73歳だった。
その早い葬儀の日の夜、僕は1人、7、8席ほどが並ぶ
小さなスタンドバーであがた森魚の『赤色エレジー』を歌った。
地方の新聞社に在職した14年間、
その大半を直属の上司として若き日を導いてくれた恩人に対する、
子供じみてはいても、僕なりの心を込めた追悼であった。
順調に歩んでいた入社5年目のあたり、突然のポスト替えだった。
途端におかしくなった。
新たなポストが性分に合わなかったとでも言うか、
仕事にまったく気が乗らなくなったのである。
挙句、ミスを連発、後に聞かされたことだが懲戒解雇寸前までいった。
そんな時、この人は照れを隠すかのように僕から視線をそらし、
ボソボソとこう言ったのだ。
「一つのことをやれる奴は、何でも出来るものだ。
前のポストであれだけ頑張れたではないか。自信を持って前に進め」
ペラペラと言葉を並べた説教じみたやり方ではない。
言葉自体も人の心を動かすには平凡に過ぎる。
なのに、この人が持つ佇まいが、
言葉に乗り移ったかのように僕の背中を強烈に殴打したのである。
本人歌唱です
昭和4年生まれ。少年飛行兵を志し訓練に励んでいる最中に終戦を迎えた。
生まれたそんな世相がそうさせるのか、
それとも持って生まれたものなのか。あるいは相まったものなのか。
どちらにせよ、昭和初期のどこかもの悲しく、憂いを身にまとい、
口数は少なくとも、そのずしっとした佇まいそのものに
何かを語らせるかのような人だった。
言われたように、苦しいながらも前へ前へと進むうちに
自信を取り戻すことが出来たのである。
それが81歳になった今、大過なく暮らせている僕を作ったのではないか。
そう言えば大げさと思えても、
この一事が今日の礎になったのは間違いないことだと思う。
救われたから言うのではないが、
そんな彼をますます尊敬し、単純に好きになっていった。
たまたま2人とも早帰りだったある日、部屋を出たところで一緒になった。
「どうだ」と一言。「はい」とためらうことはなかった。
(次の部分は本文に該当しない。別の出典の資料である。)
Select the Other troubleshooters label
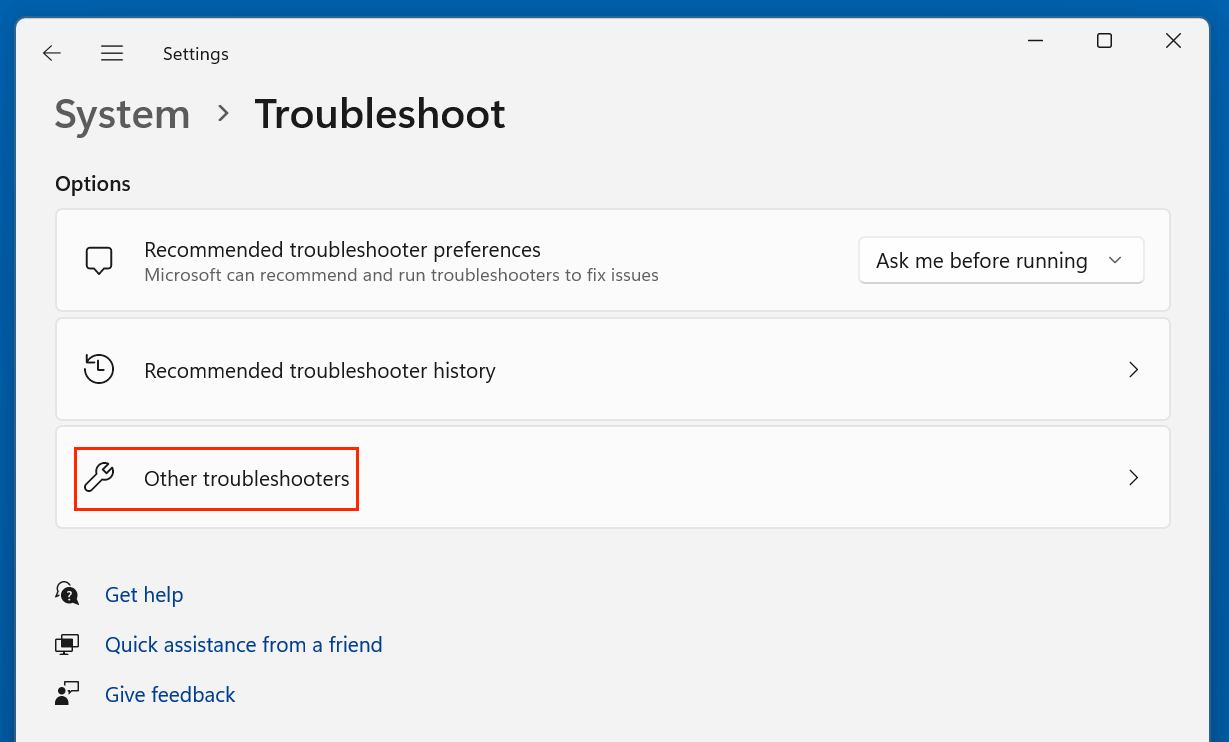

黙って後に続いた。
彼は酒豪の類、対する僕は下戸に等しかった。
それなのに、しばしば「どうだ」と声をかけてくれるのである。
何軒か回り、最後に落ち着いたのが、
客は僕ら2人だけの件のスタンドバーだった。
格別の話をするでもなく、淡々と時を過ごした。いつものことだった。
思い出したように、カウンターに100円玉を置き
「おい あの歌を歌ってくれ」と言った。
流れてきたのが『赤色エレジー』である。
僕はあわててマイクを取り、歌詞ブックを見ることなく歌った。
間中、グラスをじっと見つめ続ける、
その人の体をどこか物憂げなメロディー、歌詞が包み込む。
そして歌が終われば、手酌でぐいっ。その夜もそうであった。